-------- Record extracts --------
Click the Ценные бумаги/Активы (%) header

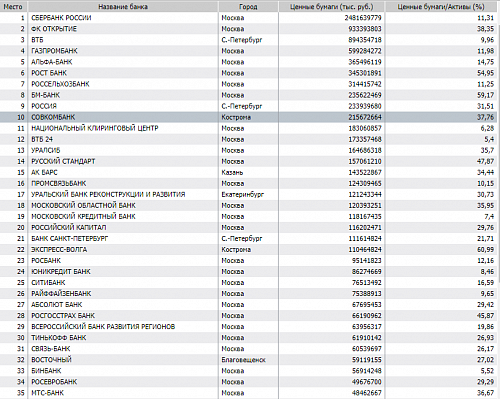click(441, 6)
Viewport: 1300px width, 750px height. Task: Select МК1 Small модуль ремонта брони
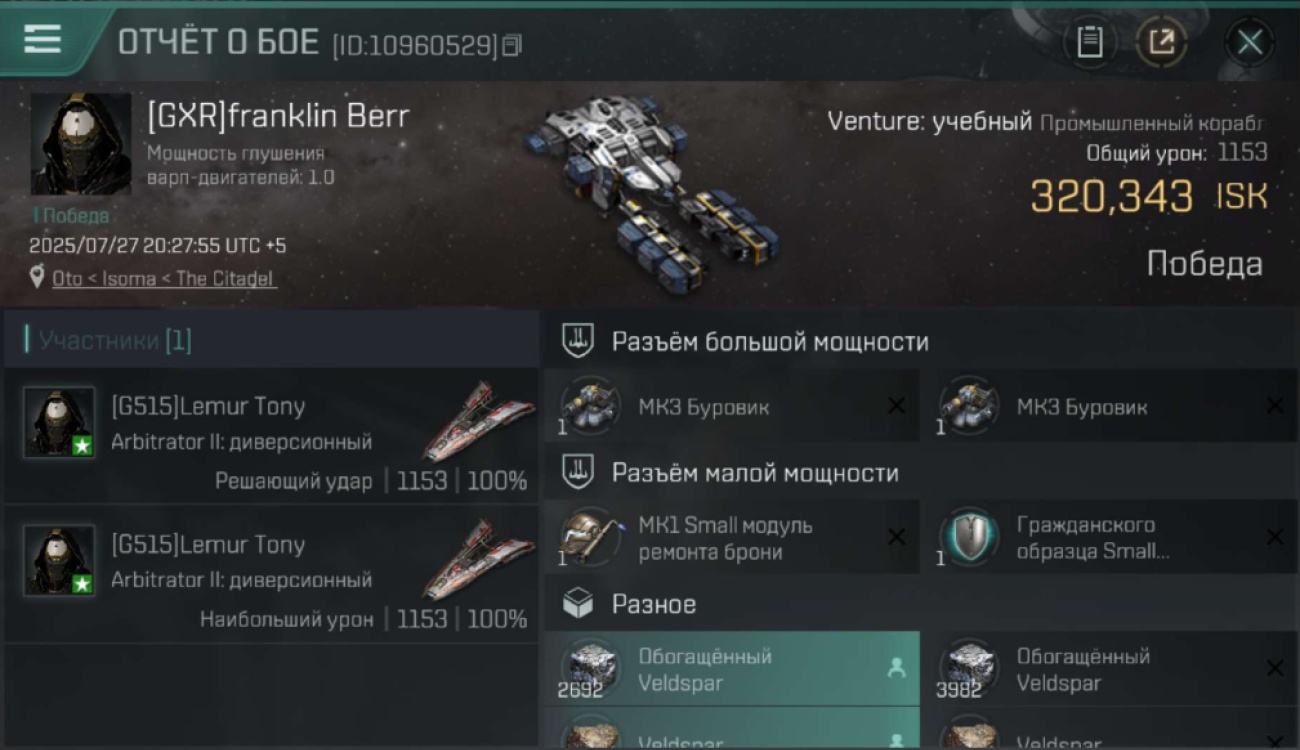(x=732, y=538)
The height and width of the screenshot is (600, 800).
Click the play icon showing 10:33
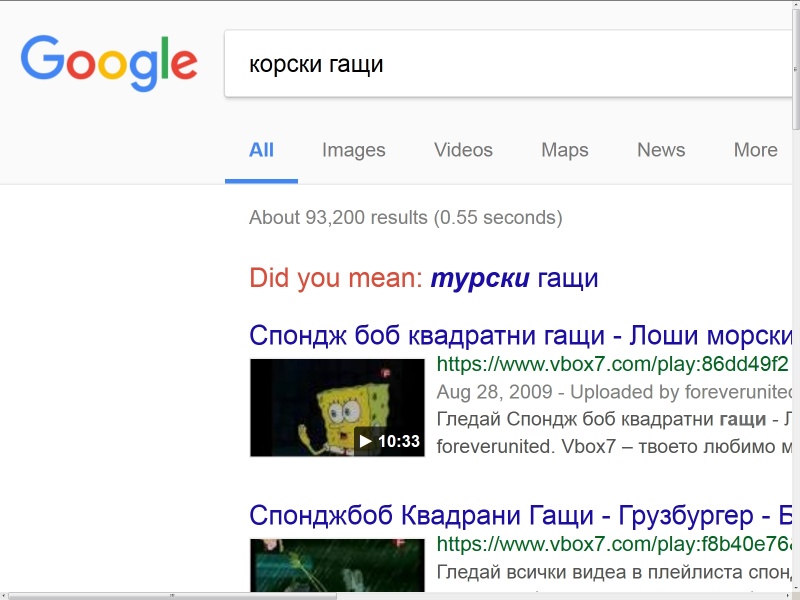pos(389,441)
--------
-------- Record extracts --------
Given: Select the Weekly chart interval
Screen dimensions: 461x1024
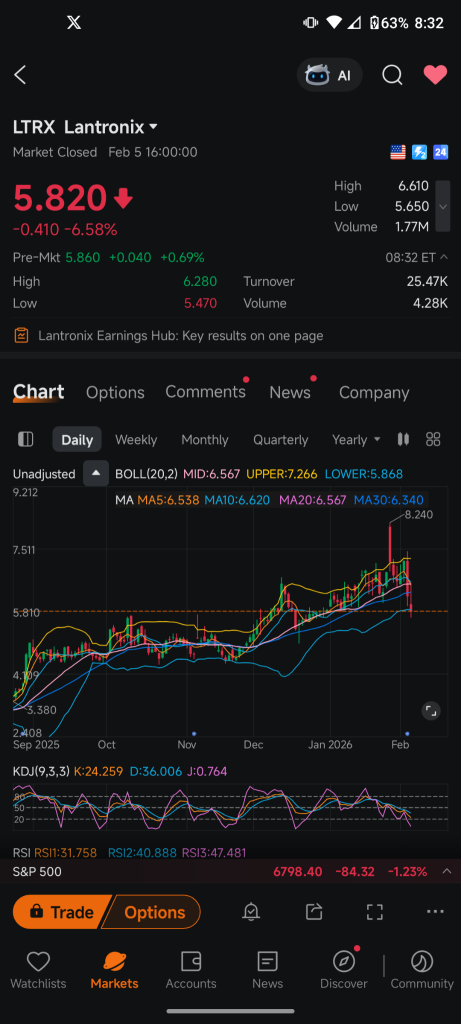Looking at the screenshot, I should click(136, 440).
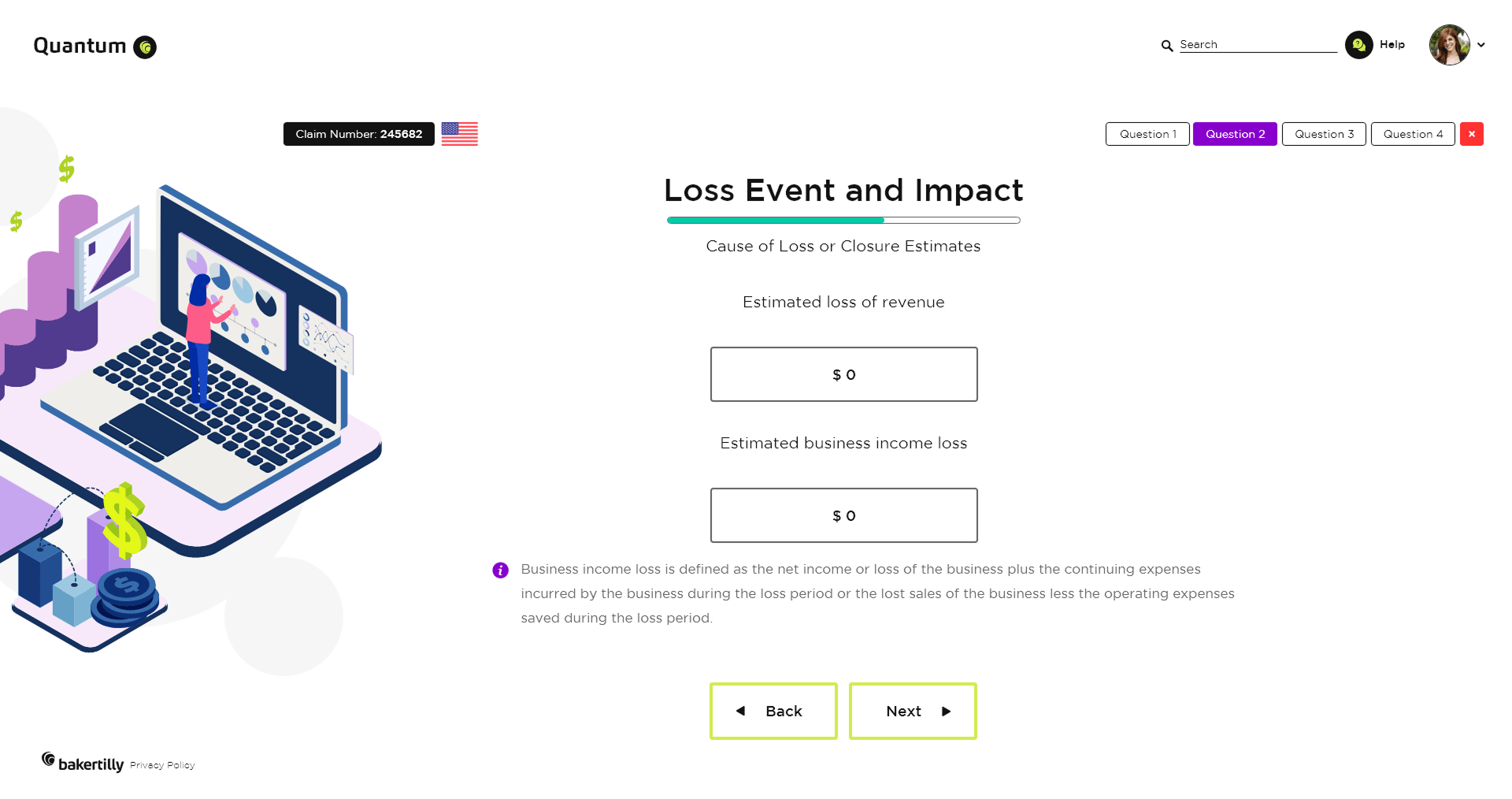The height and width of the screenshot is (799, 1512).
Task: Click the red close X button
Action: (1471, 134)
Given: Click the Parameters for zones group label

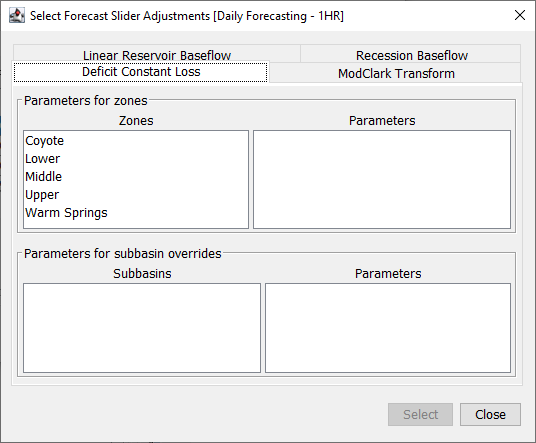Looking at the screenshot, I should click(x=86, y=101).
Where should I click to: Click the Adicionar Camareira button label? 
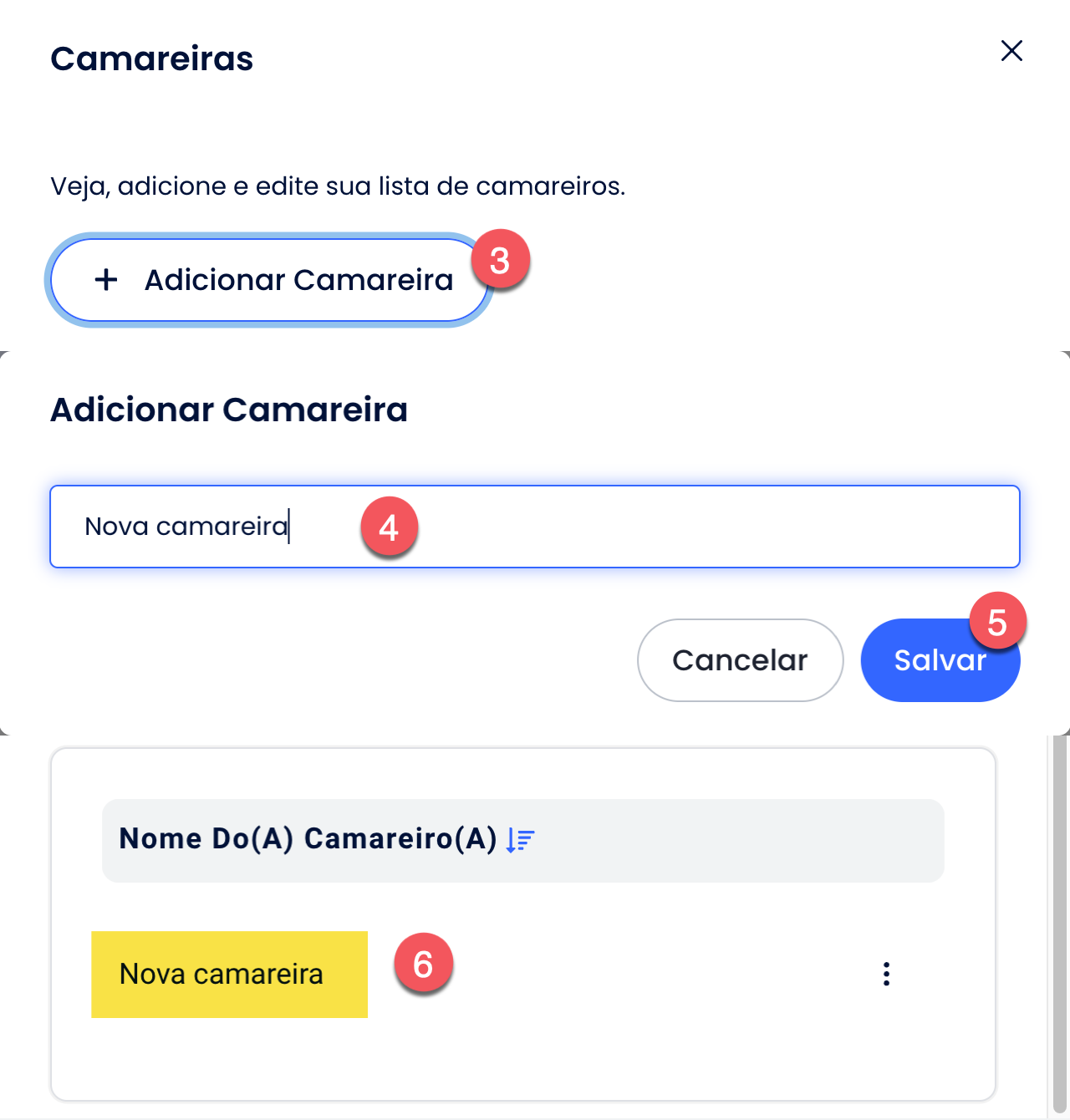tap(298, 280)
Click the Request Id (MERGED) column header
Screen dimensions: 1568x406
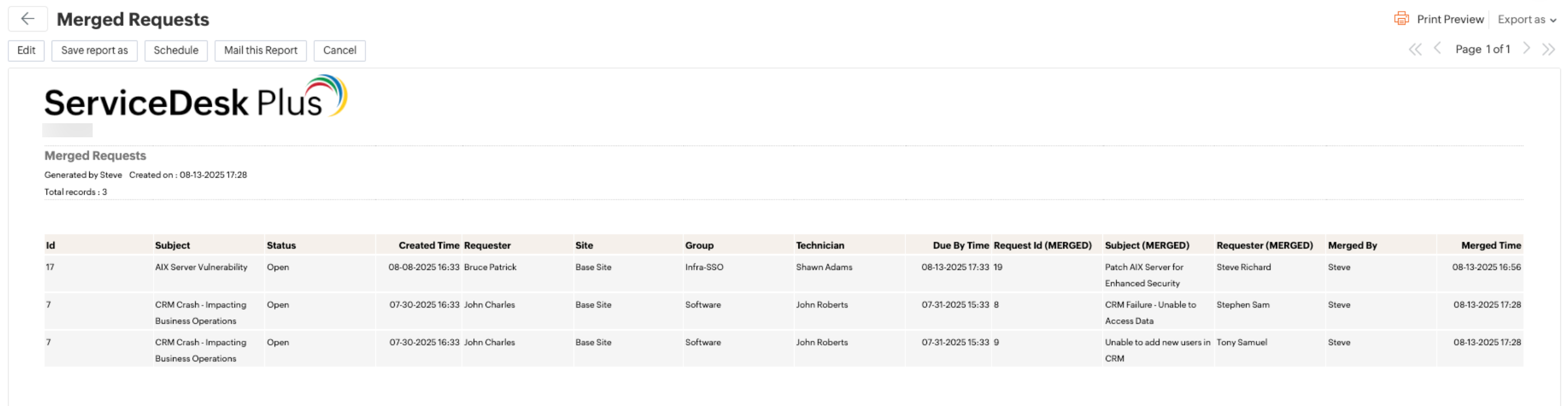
--------
-------- Record extracts --------
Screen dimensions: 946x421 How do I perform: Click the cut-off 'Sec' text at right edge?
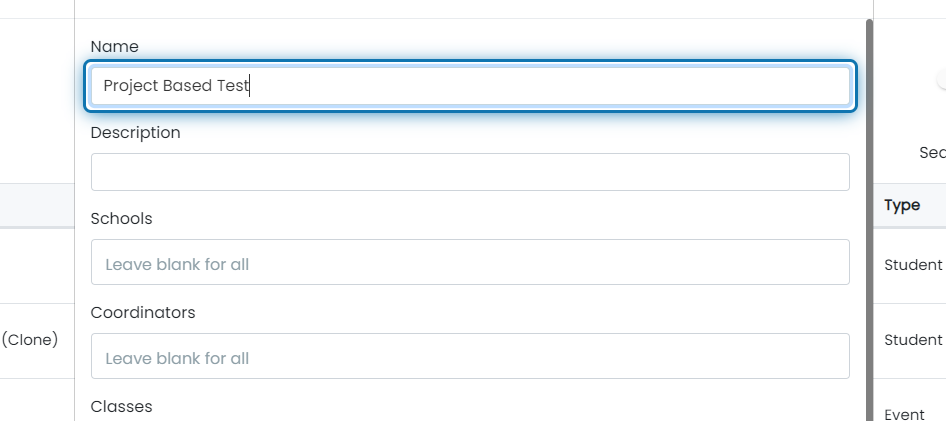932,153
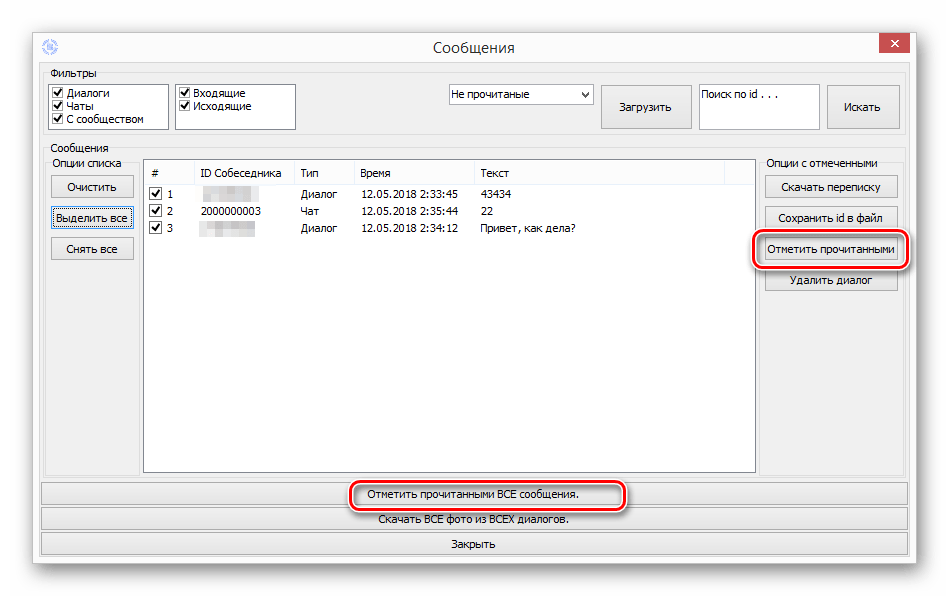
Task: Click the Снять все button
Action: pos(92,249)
--------
### Work item:
What is needed is an exact copy of the lines above from the one with "Given: Select the Weekly chart interval" to the one with "Screen dimensions: 1568x406", both ends kept, and nothing more; please leave the pictures out.

### Task response:
Given: Select the Weekly chart interval
Screen dimensions: 461x1024
Looking at the screenshot, I should click(136, 440).
The height and width of the screenshot is (799, 1512).
Task: Click the red close X button
Action: (1471, 134)
Given: Click the Parameters for zones group label

Looking at the screenshot, I should click(x=86, y=101).
Where should I click to: Click the Adicionar Camareira button label? 
tap(298, 280)
Click the Request Id (MERGED) column header
Screen dimensions: 1568x406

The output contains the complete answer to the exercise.